- _TASKS_:
(a) Answer these questions using the lecture Q&A thread:
(i) Should the string ‘100,000’ be converted to an integer?
(ii) What happens when lowercase is applied to a term that is a number?
(iii) How many times does .strip need to be applied to turn --Yoda-- into yoda?
(b) Reproduce the lecture Q&A thread word for word, everything from "A1:  Nope, numbers" down to "NOT ‘Gandhi’s Wisdom’?".

- _SELECTED EXCERPT_:
----
Lecture Materials

Questions & Answers


Q: I just want to make sure -- assignment 7 is the last mandatory assignment right?

A1:  Yep


Q: If I wanted to learn more about how the crawling is done, could you refer me to where I could learn that?

A1:  Stop by office hours or post on Ed and we can explain how it works!


Q: would mapping also tell you where within those documents the term comes up?

A1:  would mapping also tell you where within those documents the term comes up?

A2:  In more advanced indices, absolutely!


Q: Do we convert the string ‘100,000’ to an integer?

A1:  Nope


Q: What about commas between words?

A1:  Those would be at the end of a particular term, so .strip would get rid of them


Q: So string.punctuation only strips the punctuations at the end?

A1:  .strip only removes characters from the start and end of a string, and string.punctuation is just a list of punctuation characters


Q: does the program automatically ignore it or would we need to write that?

A1:  You need to ignore puncutation by stripping it from each term


Q: but if it is a separate element like $$ does it get ignored by the program

A1:  No, you’ll need to reason through how to do that


Q: if you apply lowercase to all of the terms and a particular term is a number, would that cause an error?

A1:  Nope, numbers just aren’t modified


Q: So we would need to create a condition to check and see if the stripped string is empty before adding it to the dict?

A1:  That sounds like a good idea


Q: does --Yoda-- need to be stripped twice to become yoda? or does .strip do it on one iteration?

A1:  .strip will remove all the punctuation in one fell swoop


Q: Is there a reason why it’s “Gandhi’s wisdom” and NOT ‘Gandhi’s Wisdom’?

A1:  That’s just what it says in the file in the first line


Q: What if we had Ghandi's Wisdom! Do we get rid of the '!' at the end when we store the title in the dictionary for titles?

A1:  Stripping punctuation just like you do for other terms


Q: How do you differentiate between the plural form of a word and a plural possesive when indexing, since the apostraphe at the end of the word will be removed? Ex: Computers vs computers’

A1:  Good question! You can’t do that in this kind of index


Q: Do large search engines just have massive indexes that they search over? Or are the indexes generated upon query?
----
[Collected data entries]

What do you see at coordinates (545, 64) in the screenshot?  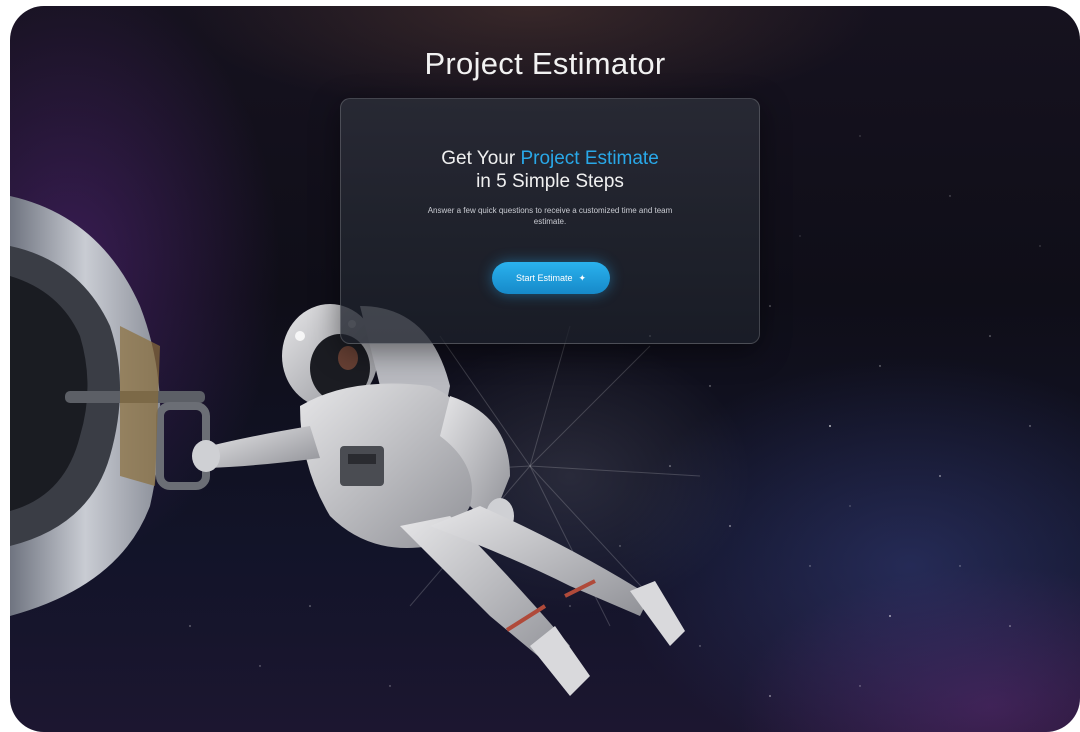 I see `page-title: Project Estimator` at bounding box center [545, 64].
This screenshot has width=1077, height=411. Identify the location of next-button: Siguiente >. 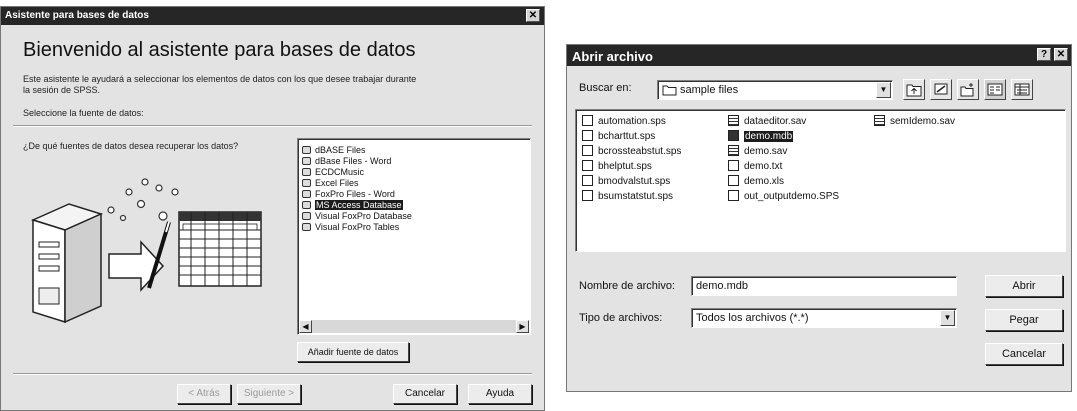
(269, 394).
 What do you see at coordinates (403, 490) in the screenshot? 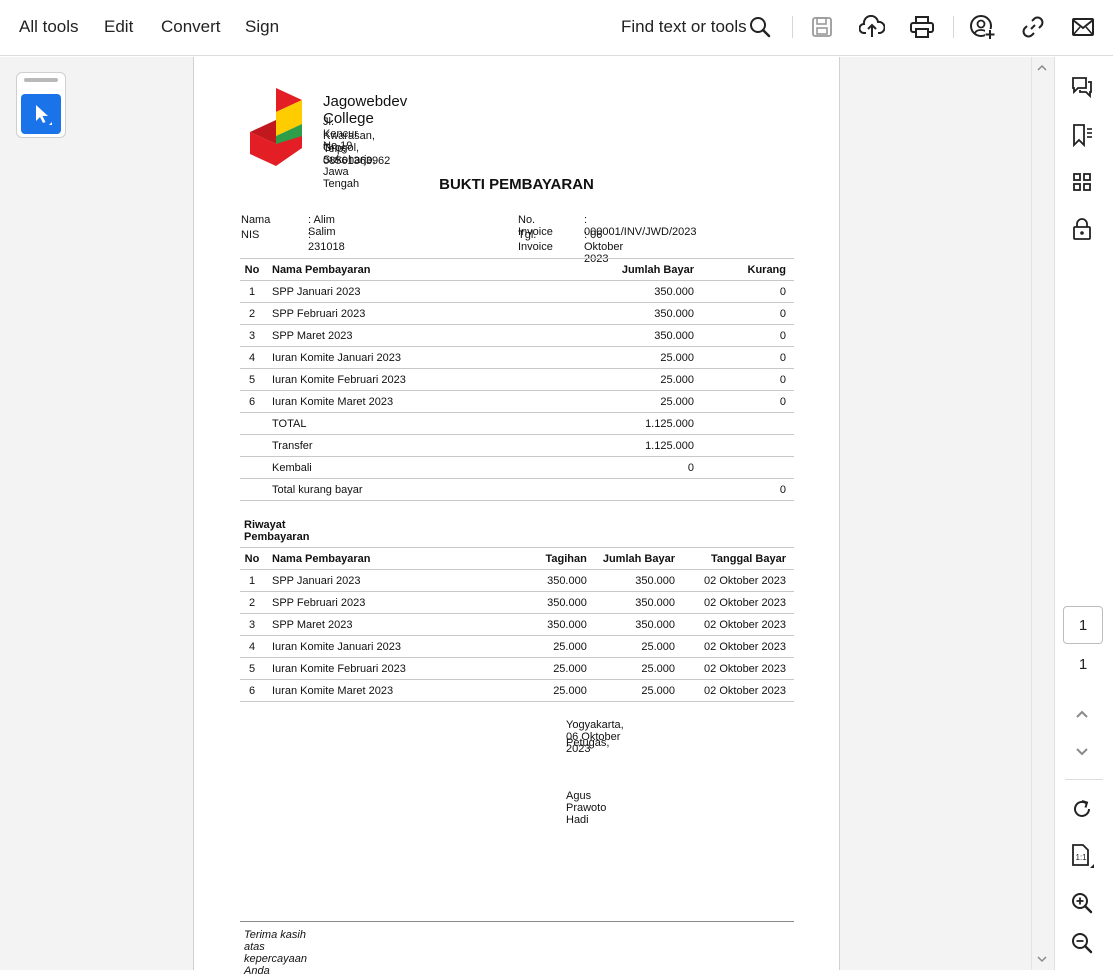
I see `summary-label: Total kurang bayar` at bounding box center [403, 490].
----
- _ANSWERS FOR THE EXERCISE_:
(a)
(i) No, it is not converted to an integer.
(ii) Nothing happens: numbers are not modified, so no error occurs.
(iii) Once, because .strip removes all the punctuation in one go.

(b)
A1:  Nope, numbers just aren’t modified


Q: So we would need to create a condition to check and see if the stripped string is empty before adding it to the dict?

A1:  That sounds like a good idea


Q: does --Yoda-- need to be stripped twice to become yoda? or does .strip do it on one iteration?

A1:  .strip will remove all the punctuation in one fell swoop


Q: Is there a reason why it’s “Gandhi’s wisdom” and NOT ‘Gandhi’s Wisdom’?